Paul Maidment, Forbes
It doesn’t much matter to the world economy if a barrel of crude oil sells for $101 or for $99, but there is shock value to the headline of $100 oil.

It doesn’t even matter overly much if that barrel is selling for $80 rather than $100. The rule of thumb is that every 10% rise in the price of oil cuts global economic growth by a third of a percentage point over the following year. So if oil is at $100 a barrel in 2008 rather than $80, the projected global GDP growth rate of 5.2% would be cut to 4.4%. A hit to growth, yes, but not a plunge into recession.

… oil hasn’t risen as much to some as it has for Americans. The recent fall of the dollar is in itself one of the reasons that oil is selling today for what it does: The dollar price of oil may have risen 30% since August, but it is up only 21% in euro terms.

It is not only the value of the dollar that has changed. In the past 35 years, technology and the shifting patterns of global industrialization have helped the world and its largest oil consumer, the U.S., wring more economic growth from each barrel of oil consumed.

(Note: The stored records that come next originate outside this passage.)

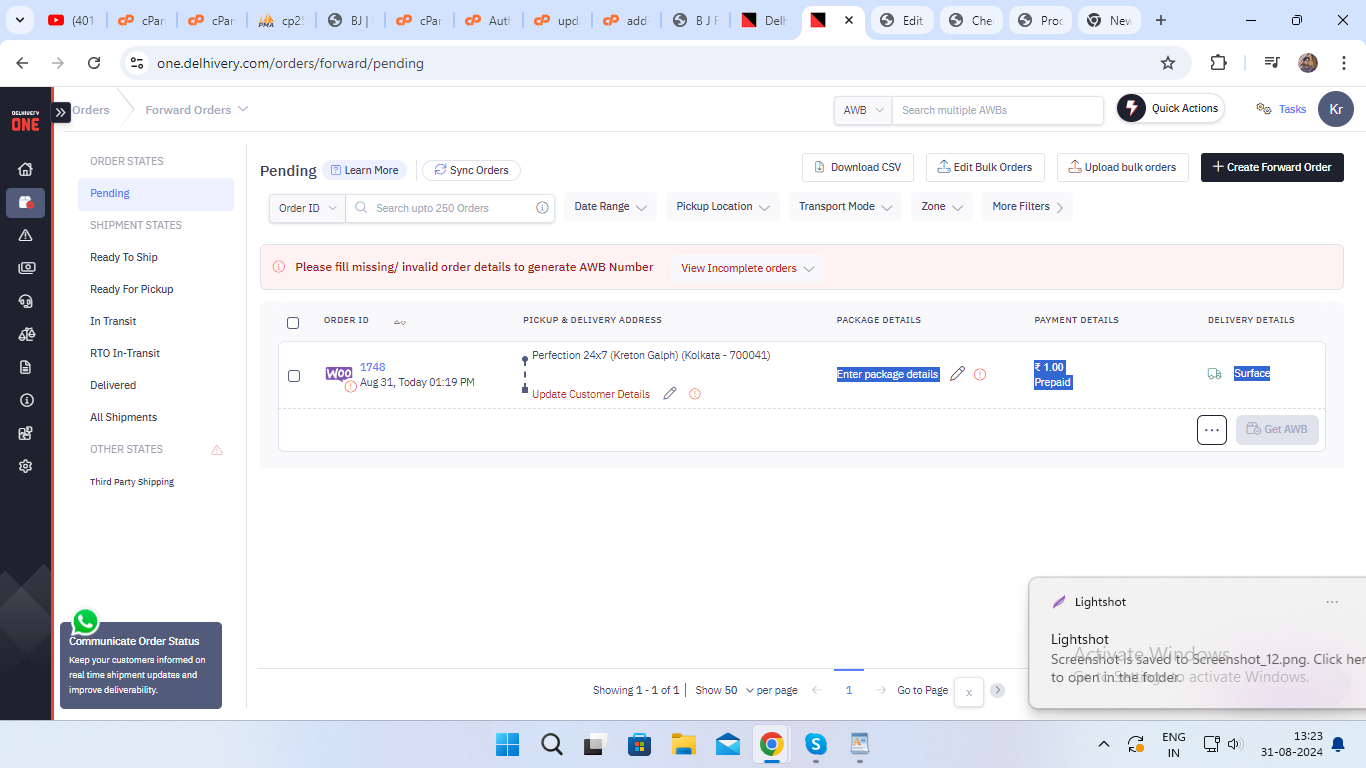Click Create Forward Order button
This screenshot has width=1366, height=768.
(x=1271, y=167)
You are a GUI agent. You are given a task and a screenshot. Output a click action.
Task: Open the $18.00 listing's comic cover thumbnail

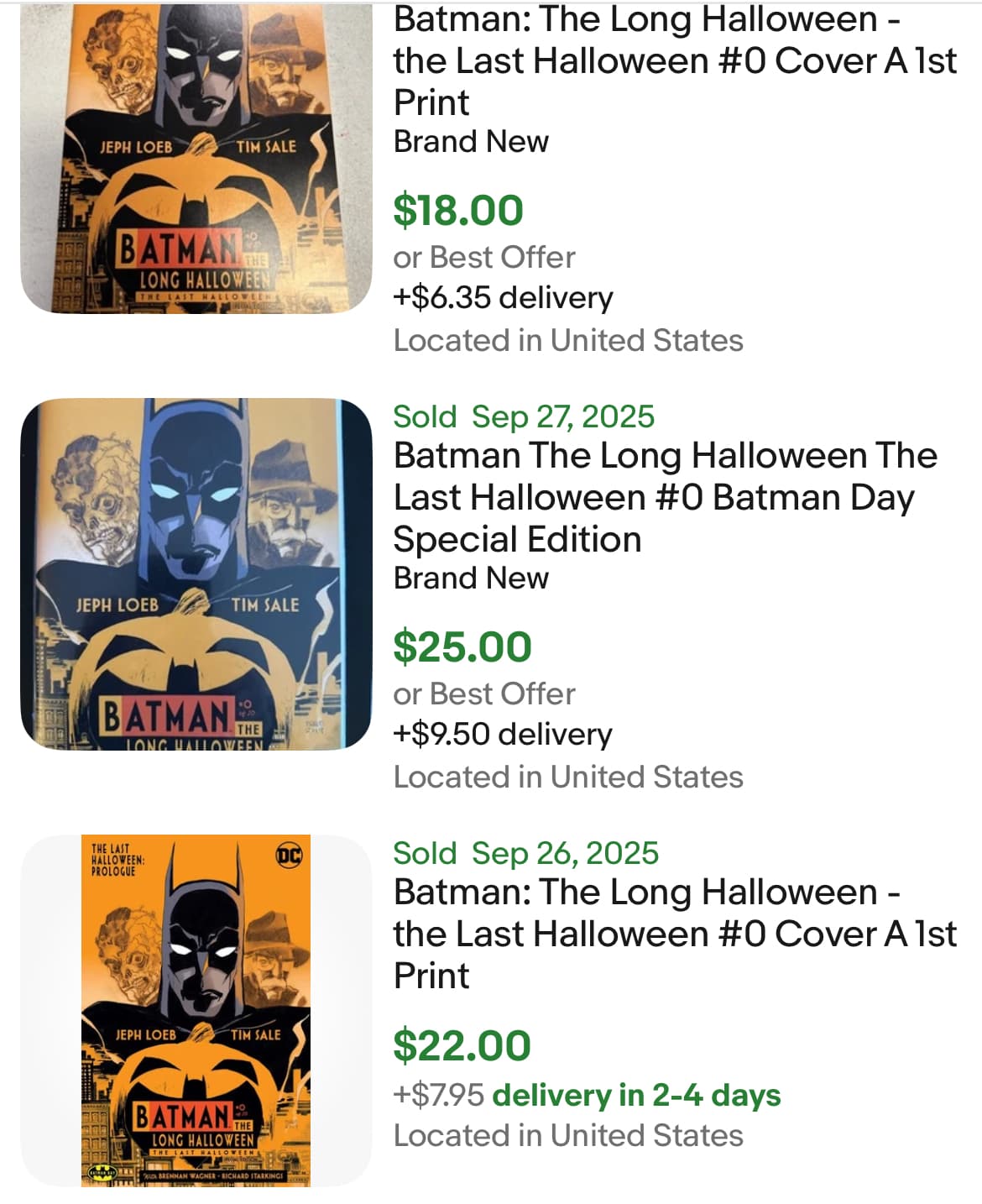196,158
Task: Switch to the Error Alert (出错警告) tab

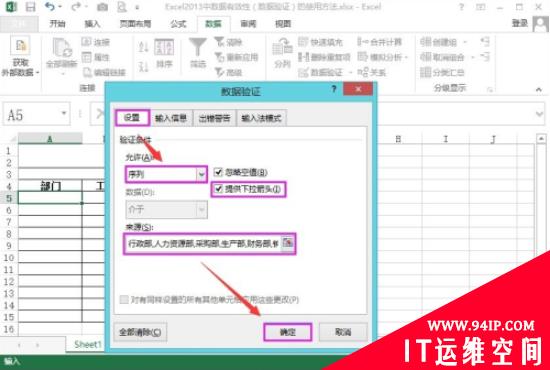Action: coord(215,118)
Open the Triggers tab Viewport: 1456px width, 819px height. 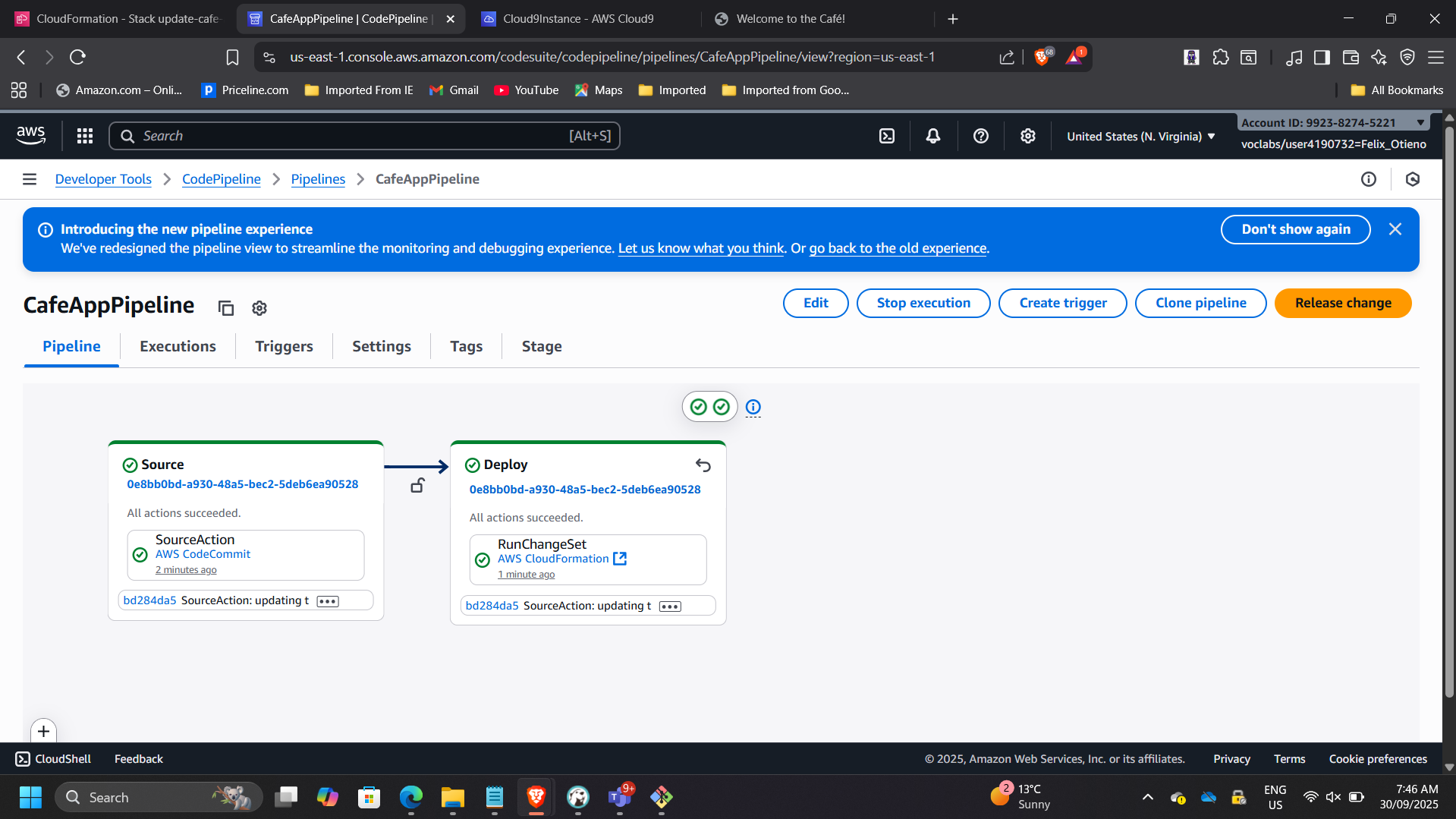284,346
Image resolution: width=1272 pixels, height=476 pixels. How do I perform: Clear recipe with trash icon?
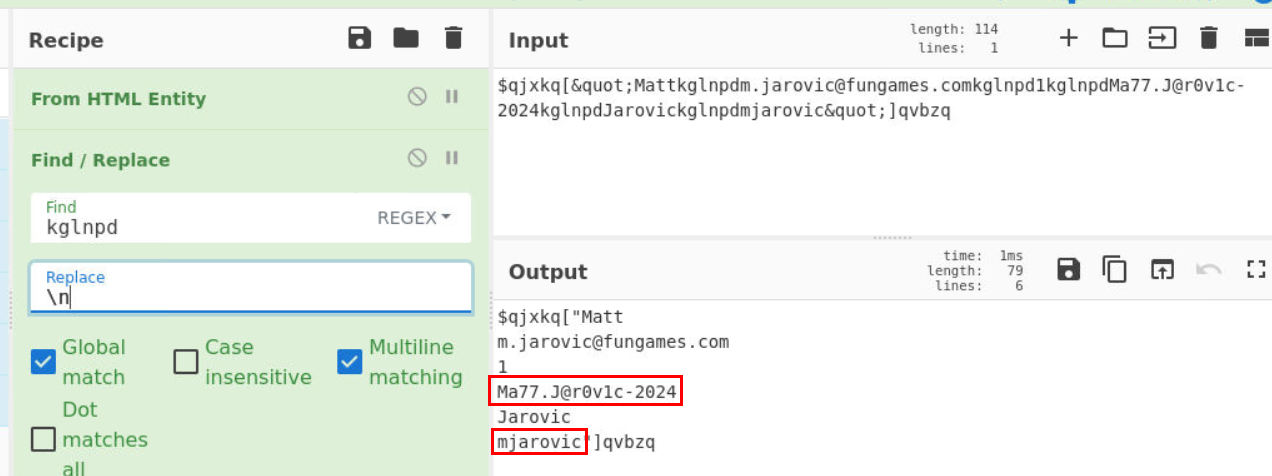pos(453,39)
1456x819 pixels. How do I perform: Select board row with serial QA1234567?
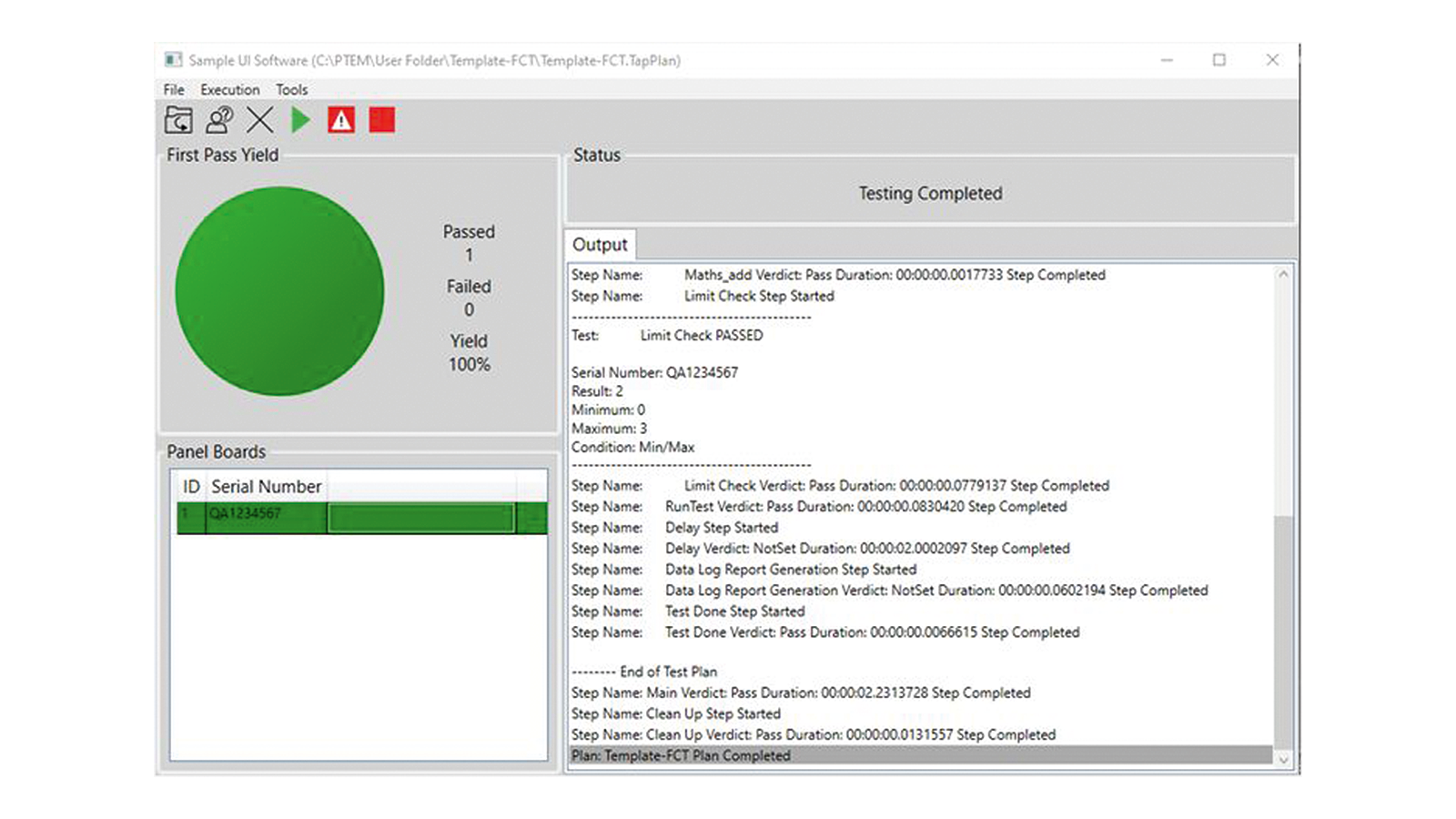(x=264, y=516)
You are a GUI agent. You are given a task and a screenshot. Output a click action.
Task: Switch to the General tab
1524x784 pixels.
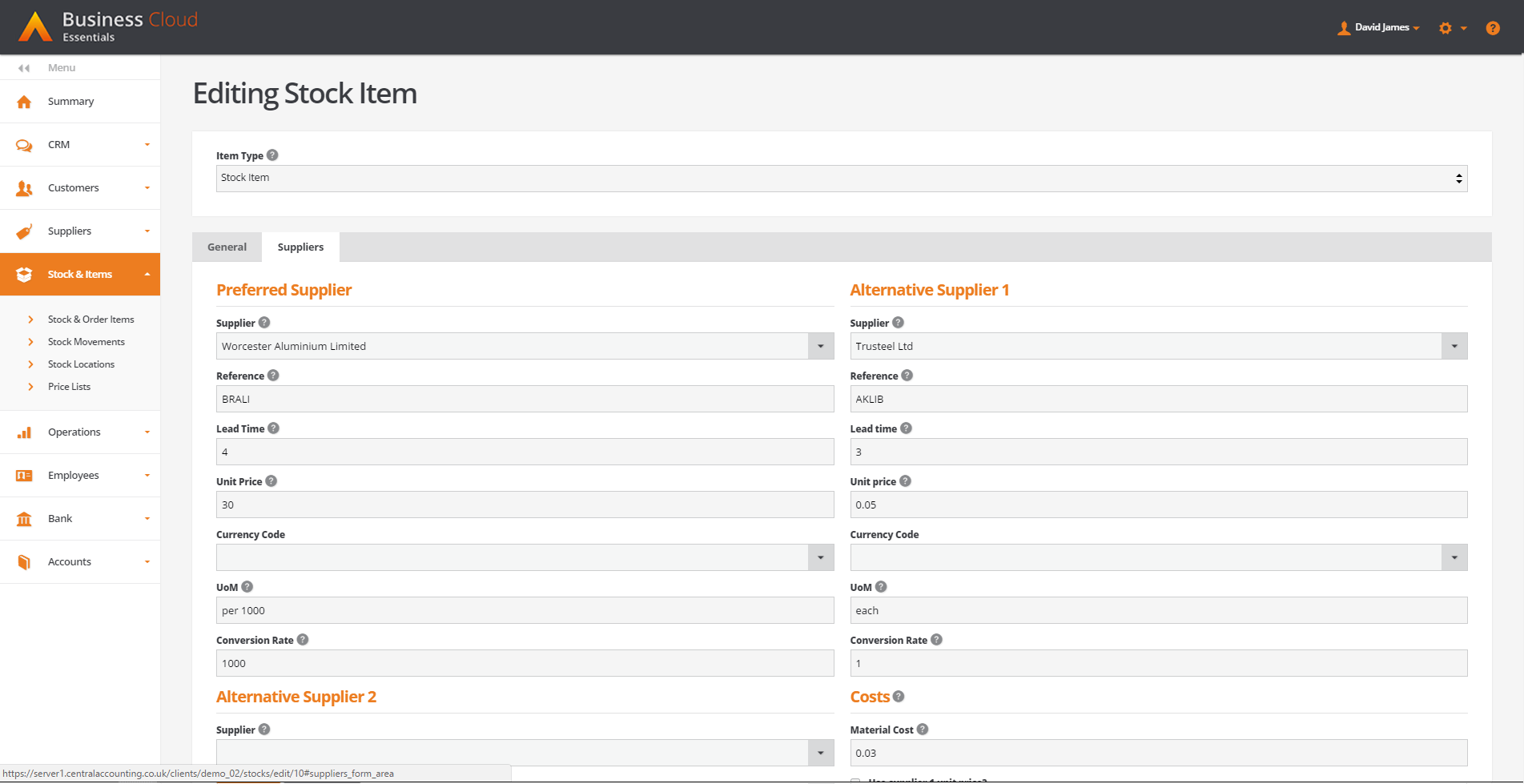227,247
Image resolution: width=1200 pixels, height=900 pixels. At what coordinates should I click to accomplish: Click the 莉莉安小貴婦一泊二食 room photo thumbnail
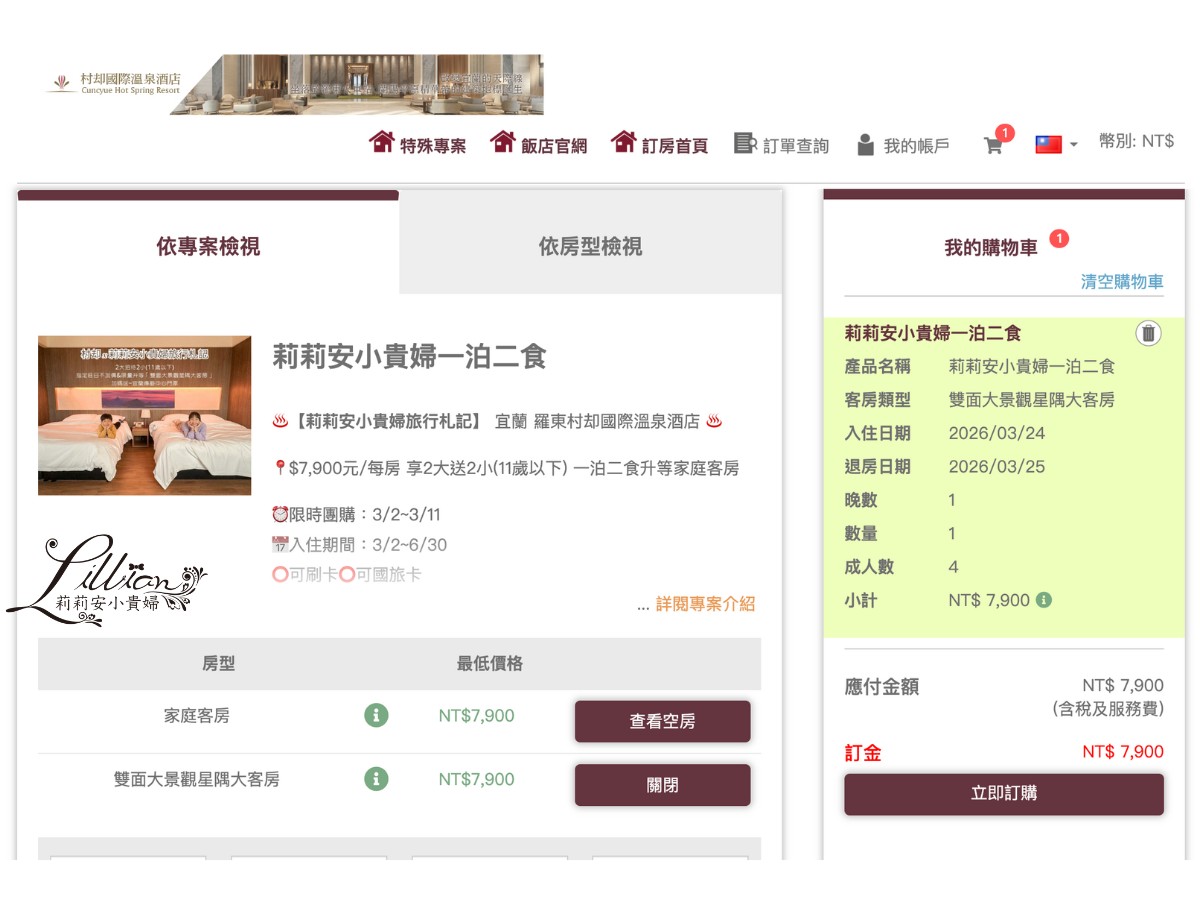(145, 416)
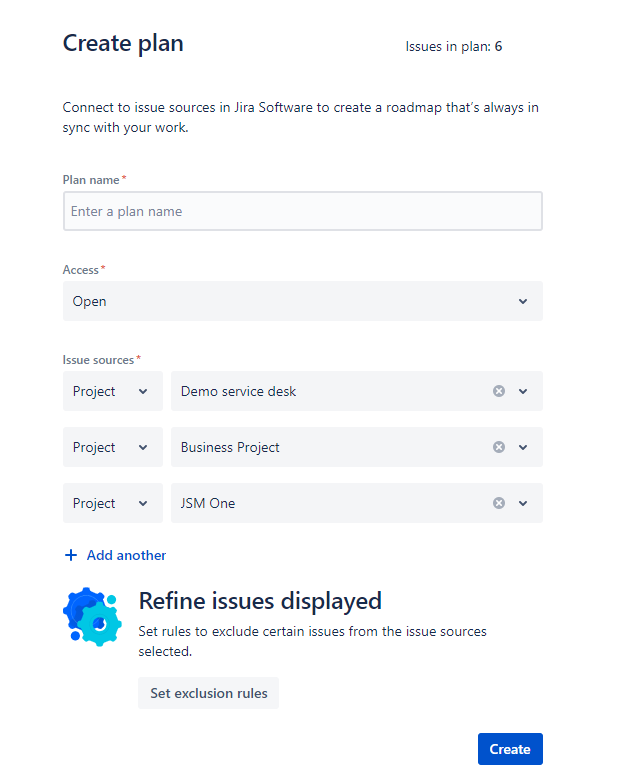Select the Business Project field text
This screenshot has width=623, height=767.
coord(230,447)
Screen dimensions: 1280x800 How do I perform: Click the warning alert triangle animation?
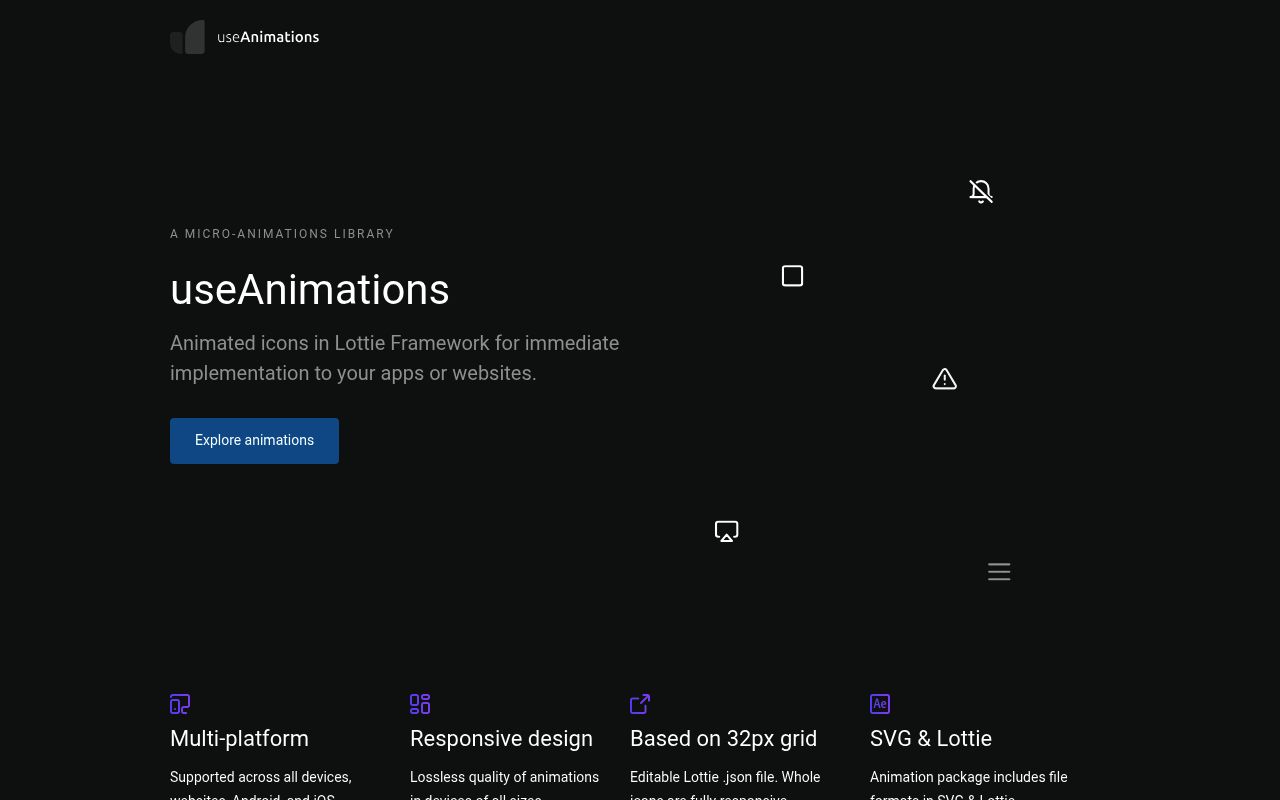point(944,379)
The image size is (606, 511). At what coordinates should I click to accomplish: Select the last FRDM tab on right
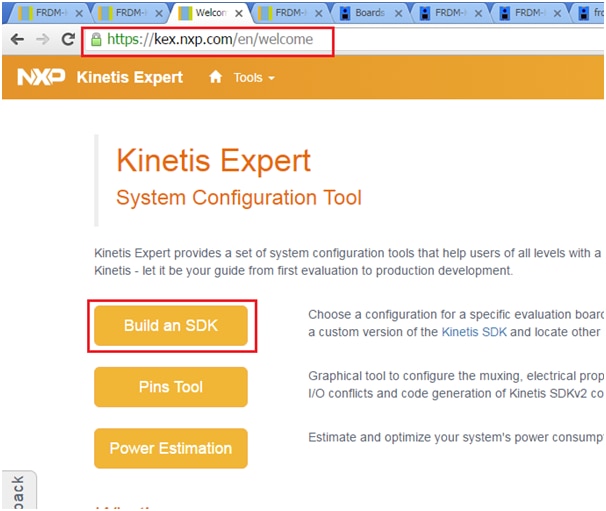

Part of that is conservation and the development of more energy-efficient technologies. Part is the structural change in developed economies from being driven by manufacturing to being driven by services and information technology (though don’t ever underestimate how much power a data center can chew up). Those countries no longer have as many energy-guzzling factories and mills.

Much rich-country manufacturing has relocated to developing economies like China. It is China’s voracious appetite for energy to power its fast-growing economy that is the swing factor for oil prices.
(7 November 2007)

Offshore discovery could make Brazil major oil exporter

Alan Clendenning, Associated Press
SAO PAULO, Brazil — A monster offshore oil discovery could help Brazil join the ranks of the world’s major exporters, but full-scale extraction is unlikely until 2013 and will be very expensive.

The “ultra-deep” Tupi field off the coast of Rio de Janeiro could hold as much as 8 billion barrels of recoverable light crude, and initial production should exceed 100,000 barrels daily, says Guilherme Estrella, exploration and production director of Brazilian state oil company Petroleo Brasileiro (PBR).